Ukrainian scientists are assessing the environmental impact of the partial collapse of the Kakhovka dam, which has been called the country’s worst ecological disaster since the Chornobyl nuclear meltdown.

Here’s what we know so far:

What happened?

One of the biggest dams in the world partially collapsed, forcing the evacuation of thousands of people and jeopardizing water supplies to millions.

The turbine room at the hydropower plant is already under water and 150 tonnes of industrial lubricants have been washed away.

Who is responsible?

Ukraine and Russia have each accused the other of deliberately blasting the main concrete barrier.
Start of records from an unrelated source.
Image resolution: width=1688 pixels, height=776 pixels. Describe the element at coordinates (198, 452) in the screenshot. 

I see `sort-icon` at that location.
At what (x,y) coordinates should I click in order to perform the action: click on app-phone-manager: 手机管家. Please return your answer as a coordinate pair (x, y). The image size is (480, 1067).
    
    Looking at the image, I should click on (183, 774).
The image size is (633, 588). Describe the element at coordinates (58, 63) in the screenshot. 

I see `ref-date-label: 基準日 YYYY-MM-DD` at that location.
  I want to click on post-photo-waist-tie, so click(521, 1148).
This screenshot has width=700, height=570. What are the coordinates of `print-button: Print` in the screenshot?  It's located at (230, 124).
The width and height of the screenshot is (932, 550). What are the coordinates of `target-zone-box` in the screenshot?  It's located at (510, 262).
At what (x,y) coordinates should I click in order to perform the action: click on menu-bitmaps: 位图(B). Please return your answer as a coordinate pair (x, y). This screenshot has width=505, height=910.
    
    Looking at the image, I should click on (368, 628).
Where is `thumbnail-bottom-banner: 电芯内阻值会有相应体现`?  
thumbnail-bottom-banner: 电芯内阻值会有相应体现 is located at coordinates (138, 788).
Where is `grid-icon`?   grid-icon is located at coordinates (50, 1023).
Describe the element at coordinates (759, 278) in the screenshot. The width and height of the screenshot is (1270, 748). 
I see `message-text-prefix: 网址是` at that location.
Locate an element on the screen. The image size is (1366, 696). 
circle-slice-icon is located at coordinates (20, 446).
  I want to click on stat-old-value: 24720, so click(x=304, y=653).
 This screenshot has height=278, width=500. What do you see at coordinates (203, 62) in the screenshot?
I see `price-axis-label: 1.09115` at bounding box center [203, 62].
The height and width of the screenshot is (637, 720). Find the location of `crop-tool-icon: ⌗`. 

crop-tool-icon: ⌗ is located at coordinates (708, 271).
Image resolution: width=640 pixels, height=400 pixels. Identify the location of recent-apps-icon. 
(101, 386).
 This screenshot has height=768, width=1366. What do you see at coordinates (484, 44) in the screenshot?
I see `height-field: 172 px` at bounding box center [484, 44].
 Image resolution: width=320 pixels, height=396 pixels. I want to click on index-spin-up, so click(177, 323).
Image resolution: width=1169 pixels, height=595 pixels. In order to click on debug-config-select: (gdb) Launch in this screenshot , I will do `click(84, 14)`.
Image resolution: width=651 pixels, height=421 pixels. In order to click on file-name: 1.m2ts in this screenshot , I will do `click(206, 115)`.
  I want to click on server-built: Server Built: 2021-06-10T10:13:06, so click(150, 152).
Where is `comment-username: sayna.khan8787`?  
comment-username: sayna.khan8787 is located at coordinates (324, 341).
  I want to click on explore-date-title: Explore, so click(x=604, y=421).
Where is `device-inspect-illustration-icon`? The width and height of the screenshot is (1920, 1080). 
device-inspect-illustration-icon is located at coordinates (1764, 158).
However, satellite data shows a road across the dam was already partly inundated in recent days and that water levels were at a record high.

What is the extent of the damage?

The scale of the damage would depend on the amount of water released and the extent of the damage to the barrier, both of which are still unknown.

Analysts warn that it may pose a long-term danger to Europe’s biggest nuclear plant, Zaporizhzhia, and could also spread agro toxins and petrochemicals into the Black Sea.

What are the potential consequences?

At the very least, the breach has flooded national parks and jeopardized water supplies for millions of people.

In the worst-case scenario, it could spread agrotoxins and petrochemicals into the Black Sea, and pose a long-term danger to the Zaporizhzhia nuclear plant.

Landmines will also be moved and covered by silt, making them harder to locate and dismantle.

What’s being done?

Ukraine’s President, Volodymyr Zelenskiy, has called an emergency meeting of his security council.

The International Energy Agency is closely monitoring the situation at Zaporizhzhia, which is 100 miles upstream.

The German foreign minister, Annalena Baerbock, has blamed Russia’s invasion of Ukraine for the collapse and described the explosion as an “environmental catastrophe”. Ukraine’s public prosecutor is investigating a possible case of “ecocide”.

What’s next?

The Ukrainian government is waiting for the water to subside before fully assessing the environmental impact of the breach.

Former minister of ecology, Ostap Semerak, warned that dangers could emerge in the days and weeks ahead as flood waters engulf cities, petrol stations, and farms.

Olena Kravchenko, the director of the Ukrainian Environment People Law NGO, expected to see mass mortality of fish, mollusks, and other aquatic species, widespread habitat disruption, and negative impacts on ecologically important national parks.

it’s time for action

The partial collapse of the Kakhovka dam has caused significant damage and threatens to become Ukraine’s worst ecological disaster since the Chornobyl nuclear meltdown.

As scientists assess the extent of the damage and potential consequences, it is clear that this disaster will have far-reaching environmental, economic, and social impacts.

The Ukrainian government and international agencies must take swift action to mitigate the effects of the breach and prevent further damage to people and the environment.